The Effect of an Interviewer's Career Length on a survey's the Non-Response Rate
64th ISI World Statistics Congress - Ottawa, Canada
Format: CPS Paper
Keywords: "response, interviewer's, non-reponserate, non-response
Session: CPS 38 - Survey statistics I
Tuesday 18 July 8:30 a.m. - 9:40 a.m. (Canada/Eastern)
When the non-response rate in a survey increases, the quality of the survey’s statistics becomes degraded due to the occurrence of a non-response bias. We can pre-suppose that the survey interviewer’s career length – as a measure of one’s experience in the field – is one of the determining factors that can lower the non-response rate. There are relatively few studies, however, on the relationship between an interviewer’s experience and the non-response rate.

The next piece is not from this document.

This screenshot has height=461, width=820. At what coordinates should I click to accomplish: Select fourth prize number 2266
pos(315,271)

In this study, I divided a group of interviewers in charge of a particular survey in the Seoul metropolitan area into three groups based on how long they served as interviewers. I then investigated the non-response rate for an existing household survey group and a new household survey group. This took into consideration the sample replacement characteristics of the economically-active population survey in Seoul, South Korea. First of all, I confirmed whether there was a relationship between the interviewer's career length and the respondents' response status in the economically-active population survey. Subsequently, I analyzed whether there was a significant difference in the average non-response rate for each interviewer’s career length group among the existing survey group and the new survey group.
The statistical assumption review of the variance analysis and the results of confirming the p-value are as follows. First, when analyzing the non-response rate of the existing survey group by the interviewers’ career length, the average non-response rate was lower for the group with the most amount of experience. At a 95% significance level, however, it was not statistically significant that an interviewer’s longer length of service produced a lower non-response rate. Based on this information, we did not discover a meaningful relationship between the interviewer’s career length and non-response rates while allocating survey tasks to interviewers for an existing household survey group in progress.

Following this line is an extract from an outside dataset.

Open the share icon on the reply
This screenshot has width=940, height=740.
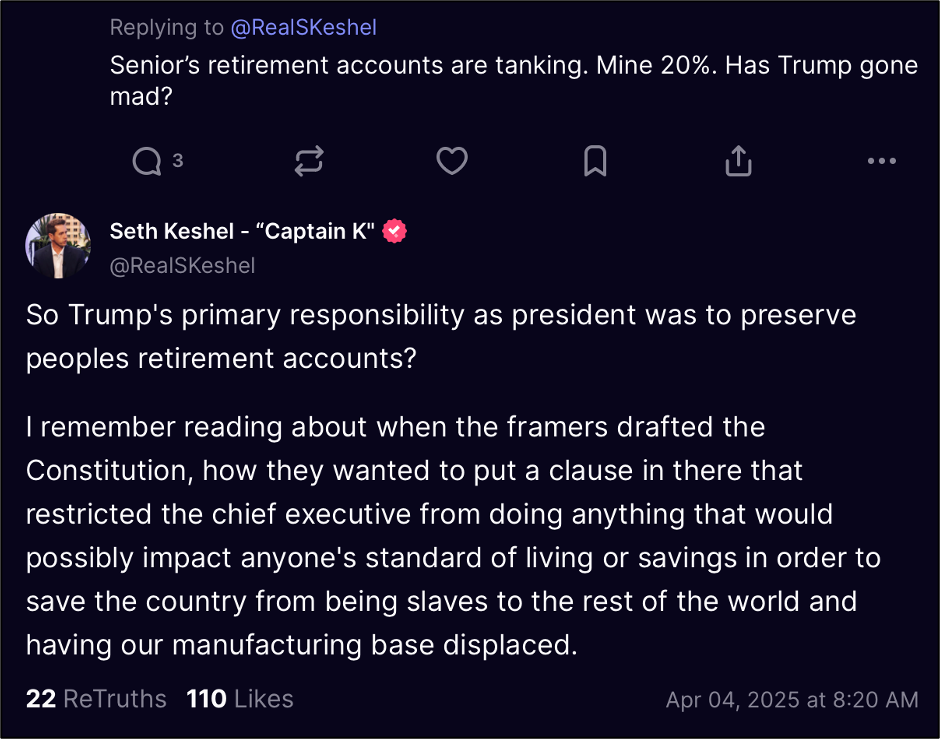click(738, 160)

When persuading the new survey group, however, we confirmed that the difference in the non-response rate according to the interviewer's career length was statistically significant at the 95% significance level. Through the post-hoc test, there was a significant difference in non-response rates between the group with less than three years of experience and the group with more than three years, but less than five years of experience. Through this study, we deduced that when trying to persuade new respondents to participate in a survey, it is possible to expect a positive effect on reducing the non-response rate by allocating work based on an interviewer’s length of service.